Given exercise: Which of the lines below contain the word "menu"? Copy each of them in full.

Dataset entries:
-- -- --
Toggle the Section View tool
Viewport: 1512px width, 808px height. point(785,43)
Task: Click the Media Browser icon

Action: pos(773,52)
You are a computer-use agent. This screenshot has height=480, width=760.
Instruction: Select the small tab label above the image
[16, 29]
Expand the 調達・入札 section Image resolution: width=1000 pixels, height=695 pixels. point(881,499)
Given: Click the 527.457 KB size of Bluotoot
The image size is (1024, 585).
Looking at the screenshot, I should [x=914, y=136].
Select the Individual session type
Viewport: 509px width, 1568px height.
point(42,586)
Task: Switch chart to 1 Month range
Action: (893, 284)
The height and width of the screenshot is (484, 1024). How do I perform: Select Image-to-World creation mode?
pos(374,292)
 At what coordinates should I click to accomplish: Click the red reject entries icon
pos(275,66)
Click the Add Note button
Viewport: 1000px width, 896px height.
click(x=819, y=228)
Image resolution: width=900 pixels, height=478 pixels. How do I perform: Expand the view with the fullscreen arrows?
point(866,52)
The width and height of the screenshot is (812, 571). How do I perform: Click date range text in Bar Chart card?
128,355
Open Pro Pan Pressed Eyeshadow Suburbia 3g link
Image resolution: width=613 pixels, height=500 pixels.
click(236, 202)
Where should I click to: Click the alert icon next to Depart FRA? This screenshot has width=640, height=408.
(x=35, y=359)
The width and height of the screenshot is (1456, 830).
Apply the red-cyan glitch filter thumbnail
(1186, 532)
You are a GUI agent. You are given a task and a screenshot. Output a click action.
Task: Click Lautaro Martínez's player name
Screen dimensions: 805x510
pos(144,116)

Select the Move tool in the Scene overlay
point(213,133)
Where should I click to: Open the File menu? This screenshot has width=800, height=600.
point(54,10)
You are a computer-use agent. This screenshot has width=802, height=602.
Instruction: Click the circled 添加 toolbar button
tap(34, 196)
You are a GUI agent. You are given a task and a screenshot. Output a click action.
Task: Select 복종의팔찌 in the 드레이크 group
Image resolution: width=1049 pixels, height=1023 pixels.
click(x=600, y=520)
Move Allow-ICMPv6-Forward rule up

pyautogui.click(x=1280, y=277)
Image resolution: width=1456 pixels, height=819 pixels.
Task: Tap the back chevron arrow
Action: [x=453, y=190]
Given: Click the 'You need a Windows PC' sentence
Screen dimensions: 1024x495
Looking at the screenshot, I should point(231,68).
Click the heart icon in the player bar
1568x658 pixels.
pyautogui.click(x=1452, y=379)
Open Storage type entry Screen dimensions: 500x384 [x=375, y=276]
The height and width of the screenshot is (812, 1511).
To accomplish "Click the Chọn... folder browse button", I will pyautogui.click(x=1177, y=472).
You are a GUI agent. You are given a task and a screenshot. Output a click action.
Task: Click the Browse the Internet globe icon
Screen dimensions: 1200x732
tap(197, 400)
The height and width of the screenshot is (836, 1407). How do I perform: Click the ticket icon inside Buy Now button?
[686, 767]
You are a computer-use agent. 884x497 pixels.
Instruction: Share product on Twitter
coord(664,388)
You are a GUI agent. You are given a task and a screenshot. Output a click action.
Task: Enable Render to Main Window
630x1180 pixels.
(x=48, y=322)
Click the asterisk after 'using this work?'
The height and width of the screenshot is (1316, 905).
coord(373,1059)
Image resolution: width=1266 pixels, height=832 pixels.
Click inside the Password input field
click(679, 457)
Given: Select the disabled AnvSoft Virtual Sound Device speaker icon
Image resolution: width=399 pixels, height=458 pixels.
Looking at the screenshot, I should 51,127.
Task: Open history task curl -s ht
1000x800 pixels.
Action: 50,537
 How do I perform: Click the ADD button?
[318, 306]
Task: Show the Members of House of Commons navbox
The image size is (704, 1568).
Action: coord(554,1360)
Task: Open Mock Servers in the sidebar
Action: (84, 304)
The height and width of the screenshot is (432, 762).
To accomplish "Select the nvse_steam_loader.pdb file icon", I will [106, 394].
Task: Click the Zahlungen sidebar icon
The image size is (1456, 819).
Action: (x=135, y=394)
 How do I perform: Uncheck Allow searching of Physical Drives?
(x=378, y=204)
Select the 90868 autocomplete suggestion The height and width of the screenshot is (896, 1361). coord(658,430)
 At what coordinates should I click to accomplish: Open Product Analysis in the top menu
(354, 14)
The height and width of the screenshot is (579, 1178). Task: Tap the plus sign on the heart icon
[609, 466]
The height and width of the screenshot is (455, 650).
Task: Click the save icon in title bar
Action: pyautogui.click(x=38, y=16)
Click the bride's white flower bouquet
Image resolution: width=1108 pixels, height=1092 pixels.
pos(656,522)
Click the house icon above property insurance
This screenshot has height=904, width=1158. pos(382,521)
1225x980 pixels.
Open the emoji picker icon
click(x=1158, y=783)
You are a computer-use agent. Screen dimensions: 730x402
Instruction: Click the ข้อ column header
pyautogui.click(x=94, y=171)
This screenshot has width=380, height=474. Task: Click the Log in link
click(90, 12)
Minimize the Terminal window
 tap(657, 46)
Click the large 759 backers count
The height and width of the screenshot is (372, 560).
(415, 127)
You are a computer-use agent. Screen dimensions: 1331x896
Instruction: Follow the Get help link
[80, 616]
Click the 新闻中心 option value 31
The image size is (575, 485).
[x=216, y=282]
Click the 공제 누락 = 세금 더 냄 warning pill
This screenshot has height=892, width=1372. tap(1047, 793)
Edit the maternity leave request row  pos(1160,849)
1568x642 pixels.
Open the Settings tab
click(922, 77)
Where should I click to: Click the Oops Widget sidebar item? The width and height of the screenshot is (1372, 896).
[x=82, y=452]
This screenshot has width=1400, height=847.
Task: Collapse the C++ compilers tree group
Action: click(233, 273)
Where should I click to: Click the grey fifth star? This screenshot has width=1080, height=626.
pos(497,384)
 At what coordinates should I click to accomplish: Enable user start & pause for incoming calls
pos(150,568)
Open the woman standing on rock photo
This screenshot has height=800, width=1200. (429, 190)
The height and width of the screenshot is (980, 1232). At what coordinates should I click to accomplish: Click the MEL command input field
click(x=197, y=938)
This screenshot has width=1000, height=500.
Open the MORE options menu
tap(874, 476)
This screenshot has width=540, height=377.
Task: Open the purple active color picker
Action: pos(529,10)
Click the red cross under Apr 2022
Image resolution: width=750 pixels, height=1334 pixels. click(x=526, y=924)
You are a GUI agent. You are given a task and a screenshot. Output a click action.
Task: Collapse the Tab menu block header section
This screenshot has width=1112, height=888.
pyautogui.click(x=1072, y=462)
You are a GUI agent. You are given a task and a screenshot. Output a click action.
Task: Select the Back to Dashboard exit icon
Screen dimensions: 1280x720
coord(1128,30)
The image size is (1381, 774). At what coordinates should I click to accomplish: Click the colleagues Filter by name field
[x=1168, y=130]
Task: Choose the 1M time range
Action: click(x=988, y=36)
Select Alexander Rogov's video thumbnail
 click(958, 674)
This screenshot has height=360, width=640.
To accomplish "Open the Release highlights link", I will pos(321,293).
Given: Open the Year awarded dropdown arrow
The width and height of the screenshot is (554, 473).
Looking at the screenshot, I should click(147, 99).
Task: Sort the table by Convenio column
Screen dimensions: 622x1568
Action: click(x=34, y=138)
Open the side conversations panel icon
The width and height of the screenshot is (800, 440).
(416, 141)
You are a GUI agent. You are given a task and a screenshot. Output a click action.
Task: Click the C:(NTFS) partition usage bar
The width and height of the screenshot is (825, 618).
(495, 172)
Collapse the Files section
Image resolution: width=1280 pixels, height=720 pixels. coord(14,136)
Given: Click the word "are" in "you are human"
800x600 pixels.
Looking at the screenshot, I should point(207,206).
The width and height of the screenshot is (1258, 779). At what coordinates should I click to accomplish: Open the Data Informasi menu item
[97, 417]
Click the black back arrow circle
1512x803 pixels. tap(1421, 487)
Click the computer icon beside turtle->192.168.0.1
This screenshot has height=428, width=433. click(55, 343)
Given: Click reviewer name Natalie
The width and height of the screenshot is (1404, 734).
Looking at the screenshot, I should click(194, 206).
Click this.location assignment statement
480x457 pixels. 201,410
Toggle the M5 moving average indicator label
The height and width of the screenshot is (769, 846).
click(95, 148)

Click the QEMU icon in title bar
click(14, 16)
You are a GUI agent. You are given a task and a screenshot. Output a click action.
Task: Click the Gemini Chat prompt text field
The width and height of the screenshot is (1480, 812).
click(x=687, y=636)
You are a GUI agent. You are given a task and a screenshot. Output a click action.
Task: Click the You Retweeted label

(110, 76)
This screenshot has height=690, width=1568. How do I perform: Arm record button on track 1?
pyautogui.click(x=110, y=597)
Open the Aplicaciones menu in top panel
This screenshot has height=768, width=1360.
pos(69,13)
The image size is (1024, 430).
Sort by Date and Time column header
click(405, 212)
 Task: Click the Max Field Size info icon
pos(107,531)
-- -- --
The answer:
Where should I click to: Open the File menu? This screenshot has width=800, height=600.
 At what coordinates should I click to accomplish: Open Product Analysis in the top menu
Open the MORE options menu
Task: Collapse the Tab menu block header section
The width and height of the screenshot is (1258, 779). At what coordinates should I click to accomplish: Open the Data Informasi menu item
Open the Aplicaciones menu in top panel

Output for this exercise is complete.